Data shown -
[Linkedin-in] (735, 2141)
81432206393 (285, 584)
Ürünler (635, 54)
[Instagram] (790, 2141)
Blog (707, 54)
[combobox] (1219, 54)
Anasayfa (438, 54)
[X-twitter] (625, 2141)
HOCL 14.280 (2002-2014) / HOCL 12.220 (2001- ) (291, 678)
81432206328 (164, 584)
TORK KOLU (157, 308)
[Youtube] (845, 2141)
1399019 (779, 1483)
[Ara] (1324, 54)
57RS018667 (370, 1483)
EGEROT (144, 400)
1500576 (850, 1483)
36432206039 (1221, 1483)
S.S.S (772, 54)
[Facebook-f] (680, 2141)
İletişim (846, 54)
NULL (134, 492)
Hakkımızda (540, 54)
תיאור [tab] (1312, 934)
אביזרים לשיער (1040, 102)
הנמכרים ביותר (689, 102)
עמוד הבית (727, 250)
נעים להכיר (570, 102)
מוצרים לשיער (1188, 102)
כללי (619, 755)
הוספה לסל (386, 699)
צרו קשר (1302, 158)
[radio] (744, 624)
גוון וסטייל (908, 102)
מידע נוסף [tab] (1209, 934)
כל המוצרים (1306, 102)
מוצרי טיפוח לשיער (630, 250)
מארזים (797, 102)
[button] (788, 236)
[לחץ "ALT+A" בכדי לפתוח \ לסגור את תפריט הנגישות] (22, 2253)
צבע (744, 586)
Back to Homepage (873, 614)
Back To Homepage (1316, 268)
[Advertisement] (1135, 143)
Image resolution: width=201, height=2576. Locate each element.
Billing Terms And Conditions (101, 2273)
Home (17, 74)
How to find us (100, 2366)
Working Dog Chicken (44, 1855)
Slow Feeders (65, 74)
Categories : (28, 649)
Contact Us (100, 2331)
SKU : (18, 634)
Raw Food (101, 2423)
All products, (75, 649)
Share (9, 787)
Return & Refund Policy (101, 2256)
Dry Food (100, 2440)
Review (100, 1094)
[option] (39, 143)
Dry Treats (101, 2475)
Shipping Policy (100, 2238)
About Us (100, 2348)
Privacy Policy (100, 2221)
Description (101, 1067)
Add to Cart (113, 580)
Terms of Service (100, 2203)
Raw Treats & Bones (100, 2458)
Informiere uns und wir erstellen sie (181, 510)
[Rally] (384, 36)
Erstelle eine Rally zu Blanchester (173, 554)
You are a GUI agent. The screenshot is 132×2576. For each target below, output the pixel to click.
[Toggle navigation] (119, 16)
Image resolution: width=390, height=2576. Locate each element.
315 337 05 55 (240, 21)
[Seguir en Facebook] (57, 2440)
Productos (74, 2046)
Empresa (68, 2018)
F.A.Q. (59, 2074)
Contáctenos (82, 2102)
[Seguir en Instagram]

Task goal - Repeat the data in full. Nothing may be dropped or altered.

Solution -
[Linkedin-in] (735, 2141)
81432206393 (285, 584)
Ürünler (635, 54)
[Instagram] (790, 2141)
Blog (707, 54)
[combobox] (1219, 54)
Anasayfa (438, 54)
[X-twitter] (625, 2141)
HOCL 14.280 (2002-2014) / HOCL 12.220 (2001- ) (291, 678)
81432206328 (164, 584)
TORK KOLU (157, 308)
[Youtube] (845, 2141)
1399019 (779, 1483)
[Ara] (1324, 54)
57RS018667 (370, 1483)
EGEROT (144, 400)
1500576 (850, 1483)
36432206039 (1221, 1483)
S.S.S (772, 54)
[Facebook-f] (680, 2141)
İletişim (846, 54)
NULL (134, 492)
Hakkımızda (540, 54)
תיאור [tab] (1312, 934)
אביזרים לשיער (1040, 102)
הנמכרים ביותר (689, 102)
עמוד הבית (727, 250)
נעים להכיר (570, 102)
מוצרים לשיער (1188, 102)
כללי (619, 755)
הוספה לסל (386, 699)
צרו קשר (1302, 158)
[radio] (744, 624)
גוון וסטייל (908, 102)
מידע נוסף [tab] (1209, 934)
כל המוצרים (1306, 102)
מוצרי טיפוח לשיער (630, 250)
מארזים (797, 102)
[button] (788, 236)
[לחץ "ALT+A" בכדי לפתוח \ לסגור את תפריט הנגישות] (22, 2253)
צבע (744, 586)
Back to Homepage (873, 614)
Back To Homepage (1316, 268)
[Advertisement] (1135, 143)
Image resolution: width=201, height=2576. Locate each element.
Billing Terms And Conditions (101, 2273)
Home (17, 74)
How to find us (100, 2366)
Working Dog Chicken (44, 1855)
Slow Feeders (65, 74)
Categories : (28, 649)
Contact Us (100, 2331)
SKU : (18, 634)
Raw Food (101, 2423)
All products, (75, 649)
Share (9, 787)
Return & Refund Policy (101, 2256)
Dry Food (100, 2440)
Review (100, 1094)
[option] (39, 143)
Dry Treats (101, 2475)
Shipping Policy (100, 2238)
About Us (100, 2348)
Privacy Policy (100, 2221)
Description (101, 1067)
Add to Cart (113, 580)
Terms of Service (100, 2203)
Raw Treats & Bones (100, 2458)
Informiere uns und wir erstellen sie (181, 510)
[Rally] (384, 36)
Erstelle eine Rally zu Blanchester (173, 554)
You are a GUI agent. The screenshot is 132×2576. For each target below, output the pixel to click.
[Toggle navigation] (119, 16)
Image resolution: width=390, height=2576. Locate each element.
315 337 05 55 (240, 21)
[Seguir en Facebook] (57, 2440)
Productos (74, 2046)
Empresa (68, 2018)
F.A.Q. (59, 2074)
Contáctenos (82, 2102)
[Seguir en Instagram]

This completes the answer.